- Records from a dataset:
- Opening Delimiter -

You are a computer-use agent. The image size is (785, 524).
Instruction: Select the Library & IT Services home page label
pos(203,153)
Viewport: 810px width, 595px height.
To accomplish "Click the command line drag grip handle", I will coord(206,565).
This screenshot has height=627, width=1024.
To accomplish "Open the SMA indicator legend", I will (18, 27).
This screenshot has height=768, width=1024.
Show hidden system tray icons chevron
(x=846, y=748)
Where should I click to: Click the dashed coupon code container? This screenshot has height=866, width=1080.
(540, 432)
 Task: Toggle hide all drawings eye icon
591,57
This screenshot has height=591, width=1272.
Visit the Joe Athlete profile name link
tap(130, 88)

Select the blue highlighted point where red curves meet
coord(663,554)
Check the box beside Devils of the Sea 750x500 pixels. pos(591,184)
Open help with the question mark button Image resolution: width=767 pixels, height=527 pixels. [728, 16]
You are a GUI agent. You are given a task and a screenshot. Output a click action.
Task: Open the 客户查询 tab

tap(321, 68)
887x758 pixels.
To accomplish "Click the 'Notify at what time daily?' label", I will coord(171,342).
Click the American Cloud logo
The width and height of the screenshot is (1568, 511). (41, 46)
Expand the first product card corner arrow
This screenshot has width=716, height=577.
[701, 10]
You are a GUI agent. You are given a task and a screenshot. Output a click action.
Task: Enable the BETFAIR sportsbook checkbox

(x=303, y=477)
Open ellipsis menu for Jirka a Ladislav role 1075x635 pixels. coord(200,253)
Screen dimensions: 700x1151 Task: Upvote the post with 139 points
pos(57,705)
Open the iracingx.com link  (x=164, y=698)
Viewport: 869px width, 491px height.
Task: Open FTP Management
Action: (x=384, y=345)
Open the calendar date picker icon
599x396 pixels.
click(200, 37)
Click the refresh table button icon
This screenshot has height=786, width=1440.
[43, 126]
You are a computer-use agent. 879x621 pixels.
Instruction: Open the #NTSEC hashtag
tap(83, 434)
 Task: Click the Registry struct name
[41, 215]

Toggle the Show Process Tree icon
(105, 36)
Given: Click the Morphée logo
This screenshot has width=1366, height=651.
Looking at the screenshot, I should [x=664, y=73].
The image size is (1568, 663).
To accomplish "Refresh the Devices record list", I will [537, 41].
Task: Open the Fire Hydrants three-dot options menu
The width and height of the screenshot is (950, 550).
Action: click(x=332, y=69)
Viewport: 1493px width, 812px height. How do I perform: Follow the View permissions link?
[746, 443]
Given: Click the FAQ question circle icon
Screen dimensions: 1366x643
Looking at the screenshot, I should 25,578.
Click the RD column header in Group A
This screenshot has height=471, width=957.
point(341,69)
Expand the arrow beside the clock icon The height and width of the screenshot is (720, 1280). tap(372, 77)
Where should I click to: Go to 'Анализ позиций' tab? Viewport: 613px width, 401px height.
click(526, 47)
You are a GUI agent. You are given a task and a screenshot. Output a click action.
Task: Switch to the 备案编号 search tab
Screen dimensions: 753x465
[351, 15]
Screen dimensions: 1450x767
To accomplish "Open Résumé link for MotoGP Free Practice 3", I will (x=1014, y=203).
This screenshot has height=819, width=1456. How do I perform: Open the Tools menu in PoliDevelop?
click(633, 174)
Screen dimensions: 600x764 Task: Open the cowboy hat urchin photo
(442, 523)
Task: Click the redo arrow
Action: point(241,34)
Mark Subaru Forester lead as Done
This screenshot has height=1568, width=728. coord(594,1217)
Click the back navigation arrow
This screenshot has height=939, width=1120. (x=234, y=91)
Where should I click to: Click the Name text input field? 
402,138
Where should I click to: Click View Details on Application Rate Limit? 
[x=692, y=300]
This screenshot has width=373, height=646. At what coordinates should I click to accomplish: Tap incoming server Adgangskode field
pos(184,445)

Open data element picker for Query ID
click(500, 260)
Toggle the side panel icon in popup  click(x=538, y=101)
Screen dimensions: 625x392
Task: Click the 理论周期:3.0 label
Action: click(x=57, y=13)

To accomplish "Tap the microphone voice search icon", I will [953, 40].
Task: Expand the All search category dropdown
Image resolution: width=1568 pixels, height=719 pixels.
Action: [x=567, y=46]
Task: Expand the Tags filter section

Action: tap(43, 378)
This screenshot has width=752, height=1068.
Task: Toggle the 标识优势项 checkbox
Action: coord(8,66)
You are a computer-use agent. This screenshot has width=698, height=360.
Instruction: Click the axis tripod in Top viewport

- Closing Delimiter -

- Directions for this task: Could you retype every line of the data exactly?

- Task response:
You are a computer-use agent. The image size is (785, 524).
Instruction: Select the Library & IT Services home page label
pos(203,153)
Viewport: 810px width, 595px height.
To accomplish "Click the command line drag grip handle", I will coord(206,565).
This screenshot has height=627, width=1024.
To accomplish "Open the SMA indicator legend", I will (18, 27).
This screenshot has height=768, width=1024.
Show hidden system tray icons chevron
(x=846, y=748)
Where should I click to: Click the dashed coupon code container? This screenshot has height=866, width=1080.
(540, 432)
 Task: Toggle hide all drawings eye icon
591,57
This screenshot has height=591, width=1272.
Visit the Joe Athlete profile name link
tap(130, 88)

Select the blue highlighted point where red curves meet
coord(663,554)
Check the box beside Devils of the Sea 750x500 pixels. pos(591,184)
Open help with the question mark button Image resolution: width=767 pixels, height=527 pixels. [728, 16]
You are a GUI agent. You are given a task and a screenshot. Output a click action.
Task: Open the 客户查询 tab

tap(321, 68)
887x758 pixels.
To accomplish "Click the 'Notify at what time daily?' label", I will coord(171,342).
Click the American Cloud logo
The width and height of the screenshot is (1568, 511). (41, 46)
Expand the first product card corner arrow
This screenshot has width=716, height=577.
[701, 10]
You are a GUI agent. You are given a task and a screenshot. Output a click action.
Task: Enable the BETFAIR sportsbook checkbox

(x=303, y=477)
Open ellipsis menu for Jirka a Ladislav role 1075x635 pixels. coord(200,253)
Screen dimensions: 700x1151 Task: Upvote the post with 139 points
pos(57,705)
Open the iracingx.com link  (x=164, y=698)
Viewport: 869px width, 491px height.
Task: Open FTP Management
Action: (x=384, y=345)
Open the calendar date picker icon
599x396 pixels.
click(200, 37)
Click the refresh table button icon
This screenshot has height=786, width=1440.
[43, 126]
You are a computer-use agent. 879x621 pixels.
Instruction: Open the #NTSEC hashtag
tap(83, 434)
 Task: Click the Registry struct name
[41, 215]

Toggle the Show Process Tree icon
(105, 36)
Given: Click the Morphée logo
This screenshot has width=1366, height=651.
Looking at the screenshot, I should [x=664, y=73].
The image size is (1568, 663).
To accomplish "Refresh the Devices record list", I will [537, 41].
Task: Open the Fire Hydrants three-dot options menu
The width and height of the screenshot is (950, 550).
Action: click(x=332, y=69)
Viewport: 1493px width, 812px height. How do I perform: Follow the View permissions link?
[746, 443]
Given: Click the FAQ question circle icon
Screen dimensions: 1366x643
Looking at the screenshot, I should 25,578.
Click the RD column header in Group A
This screenshot has height=471, width=957.
point(341,69)
Expand the arrow beside the clock icon The height and width of the screenshot is (720, 1280). tap(372, 77)
Where should I click to: Go to 'Анализ позиций' tab? Viewport: 613px width, 401px height.
click(526, 47)
You are a GUI agent. You are given a task and a screenshot. Output a click action.
Task: Switch to the 备案编号 search tab
Screen dimensions: 753x465
[351, 15]
Screen dimensions: 1450x767
To accomplish "Open Résumé link for MotoGP Free Practice 3", I will (x=1014, y=203).
This screenshot has height=819, width=1456. How do I perform: Open the Tools menu in PoliDevelop?
click(633, 174)
Screen dimensions: 600x764 Task: Open the cowboy hat urchin photo
(442, 523)
Task: Click the redo arrow
Action: point(241,34)
Mark Subaru Forester lead as Done
This screenshot has height=1568, width=728. coord(594,1217)
Click the back navigation arrow
This screenshot has height=939, width=1120. (x=234, y=91)
Where should I click to: Click the Name text input field? 
402,138
Where should I click to: Click View Details on Application Rate Limit? 
[x=692, y=300]
This screenshot has width=373, height=646. At what coordinates should I click to accomplish: Tap incoming server Adgangskode field
pos(184,445)

Open data element picker for Query ID
click(500, 260)
Toggle the side panel icon in popup  click(x=538, y=101)
Screen dimensions: 625x392
Task: Click the 理论周期:3.0 label
Action: click(x=57, y=13)

To accomplish "Tap the microphone voice search icon", I will [953, 40].
Task: Expand the All search category dropdown
Image resolution: width=1568 pixels, height=719 pixels.
Action: [x=567, y=46]
Task: Expand the Tags filter section

Action: tap(43, 378)
This screenshot has width=752, height=1068.
Task: Toggle the 标识优势项 checkbox
Action: coord(8,66)
You are a computer-use agent. This screenshot has width=698, height=360.
Instruction: Click the axis tripod in Top viewport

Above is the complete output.